→ **What you need to do**
Each line below must be reproduced exactly.

───── Data for analysis ─────

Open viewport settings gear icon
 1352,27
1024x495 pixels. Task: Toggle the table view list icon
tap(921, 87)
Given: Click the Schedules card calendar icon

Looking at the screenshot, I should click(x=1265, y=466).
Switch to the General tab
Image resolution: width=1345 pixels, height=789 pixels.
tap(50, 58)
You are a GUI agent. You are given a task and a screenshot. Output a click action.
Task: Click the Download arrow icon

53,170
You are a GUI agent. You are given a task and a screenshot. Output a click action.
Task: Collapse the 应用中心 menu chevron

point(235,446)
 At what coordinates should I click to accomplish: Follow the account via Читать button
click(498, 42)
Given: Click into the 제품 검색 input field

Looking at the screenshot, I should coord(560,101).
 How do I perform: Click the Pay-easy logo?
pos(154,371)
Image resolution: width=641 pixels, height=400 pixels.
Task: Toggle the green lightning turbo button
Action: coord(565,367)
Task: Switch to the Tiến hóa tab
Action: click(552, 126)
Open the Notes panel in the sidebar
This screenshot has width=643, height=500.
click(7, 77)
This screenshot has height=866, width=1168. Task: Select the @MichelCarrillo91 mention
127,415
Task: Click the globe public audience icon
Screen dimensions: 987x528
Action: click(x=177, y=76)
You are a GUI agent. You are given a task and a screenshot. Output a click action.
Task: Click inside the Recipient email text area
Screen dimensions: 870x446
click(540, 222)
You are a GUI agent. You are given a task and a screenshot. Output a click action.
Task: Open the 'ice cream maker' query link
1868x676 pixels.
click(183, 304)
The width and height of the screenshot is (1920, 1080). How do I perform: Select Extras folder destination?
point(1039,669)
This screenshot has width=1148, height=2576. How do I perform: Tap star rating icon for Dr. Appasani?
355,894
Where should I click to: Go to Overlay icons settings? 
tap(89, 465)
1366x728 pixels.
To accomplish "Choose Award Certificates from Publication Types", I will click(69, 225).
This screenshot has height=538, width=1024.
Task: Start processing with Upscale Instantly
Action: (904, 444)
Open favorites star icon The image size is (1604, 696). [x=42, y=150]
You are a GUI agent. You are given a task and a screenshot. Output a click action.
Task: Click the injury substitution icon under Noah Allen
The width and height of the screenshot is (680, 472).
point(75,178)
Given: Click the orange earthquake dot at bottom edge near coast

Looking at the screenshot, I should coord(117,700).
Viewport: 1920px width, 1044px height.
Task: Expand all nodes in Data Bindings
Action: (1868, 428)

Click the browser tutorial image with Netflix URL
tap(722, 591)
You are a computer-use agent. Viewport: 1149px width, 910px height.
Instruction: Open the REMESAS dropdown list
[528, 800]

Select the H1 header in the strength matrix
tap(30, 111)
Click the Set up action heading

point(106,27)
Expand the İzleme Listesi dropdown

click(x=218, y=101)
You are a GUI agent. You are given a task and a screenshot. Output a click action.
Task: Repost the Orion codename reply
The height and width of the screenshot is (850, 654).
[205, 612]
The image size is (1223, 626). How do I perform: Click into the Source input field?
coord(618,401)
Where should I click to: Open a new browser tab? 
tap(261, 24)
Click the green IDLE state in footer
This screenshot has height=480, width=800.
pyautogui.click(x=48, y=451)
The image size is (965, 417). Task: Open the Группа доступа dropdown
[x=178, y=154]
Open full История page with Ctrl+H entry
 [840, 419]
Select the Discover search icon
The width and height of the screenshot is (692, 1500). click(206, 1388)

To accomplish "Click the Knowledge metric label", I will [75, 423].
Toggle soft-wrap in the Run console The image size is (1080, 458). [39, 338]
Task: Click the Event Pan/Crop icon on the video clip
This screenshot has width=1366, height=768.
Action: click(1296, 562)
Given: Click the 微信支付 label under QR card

─────

→ **Solution for this problem**
Open viewport settings gear icon
 1352,27
1024x495 pixels. Task: Toggle the table view list icon
tap(921, 87)
Given: Click the Schedules card calendar icon

Looking at the screenshot, I should click(x=1265, y=466).
Switch to the General tab
Image resolution: width=1345 pixels, height=789 pixels.
tap(50, 58)
You are a GUI agent. You are given a task and a screenshot. Output a click action.
Task: Click the Download arrow icon

53,170
You are a GUI agent. You are given a task and a screenshot. Output a click action.
Task: Collapse the 应用中心 menu chevron

point(235,446)
 At what coordinates should I click to accomplish: Follow the account via Читать button
click(498, 42)
Given: Click into the 제품 검색 input field

Looking at the screenshot, I should coord(560,101).
 How do I perform: Click the Pay-easy logo?
pos(154,371)
Image resolution: width=641 pixels, height=400 pixels.
Task: Toggle the green lightning turbo button
Action: coord(565,367)
Task: Switch to the Tiến hóa tab
Action: click(552, 126)
Open the Notes panel in the sidebar
This screenshot has width=643, height=500.
click(7, 77)
This screenshot has height=866, width=1168. Task: Select the @MichelCarrillo91 mention
127,415
Task: Click the globe public audience icon
Screen dimensions: 987x528
Action: click(x=177, y=76)
You are a GUI agent. You are given a task and a screenshot. Output a click action.
Task: Click inside the Recipient email text area
Screen dimensions: 870x446
click(540, 222)
You are a GUI agent. You are given a task and a screenshot. Output a click action.
Task: Open the 'ice cream maker' query link
1868x676 pixels.
click(183, 304)
The width and height of the screenshot is (1920, 1080). How do I perform: Select Extras folder destination?
point(1039,669)
This screenshot has width=1148, height=2576. How do I perform: Tap star rating icon for Dr. Appasani?
355,894
Where should I click to: Go to Overlay icons settings? 
tap(89, 465)
1366x728 pixels.
To accomplish "Choose Award Certificates from Publication Types", I will click(69, 225).
This screenshot has height=538, width=1024.
Task: Start processing with Upscale Instantly
Action: (904, 444)
Open favorites star icon The image size is (1604, 696). [x=42, y=150]
You are a GUI agent. You are given a task and a screenshot. Output a click action.
Task: Click the injury substitution icon under Noah Allen
The width and height of the screenshot is (680, 472).
point(75,178)
Given: Click the orange earthquake dot at bottom edge near coast

Looking at the screenshot, I should coord(117,700).
Viewport: 1920px width, 1044px height.
Task: Expand all nodes in Data Bindings
Action: (1868, 428)

Click the browser tutorial image with Netflix URL
tap(722, 591)
You are a computer-use agent. Viewport: 1149px width, 910px height.
Instruction: Open the REMESAS dropdown list
[528, 800]

Select the H1 header in the strength matrix
tap(30, 111)
Click the Set up action heading

point(106,27)
Expand the İzleme Listesi dropdown

click(x=218, y=101)
You are a GUI agent. You are given a task and a screenshot. Output a click action.
Task: Repost the Orion codename reply
The height and width of the screenshot is (850, 654).
[205, 612]
The image size is (1223, 626). How do I perform: Click into the Source input field?
coord(618,401)
Where should I click to: Open a new browser tab? 
tap(261, 24)
Click the green IDLE state in footer
This screenshot has height=480, width=800.
pyautogui.click(x=48, y=451)
The image size is (965, 417). Task: Open the Группа доступа dropdown
[x=178, y=154]
Open full История page with Ctrl+H entry
 [840, 419]
Select the Discover search icon
The width and height of the screenshot is (692, 1500). click(206, 1388)

To accomplish "Click the Knowledge metric label", I will [75, 423].
Toggle soft-wrap in the Run console The image size is (1080, 458). [39, 338]
Task: Click the Event Pan/Crop icon on the video clip
This screenshot has width=1366, height=768.
Action: click(1296, 562)
Given: Click the 微信支付 label under QR card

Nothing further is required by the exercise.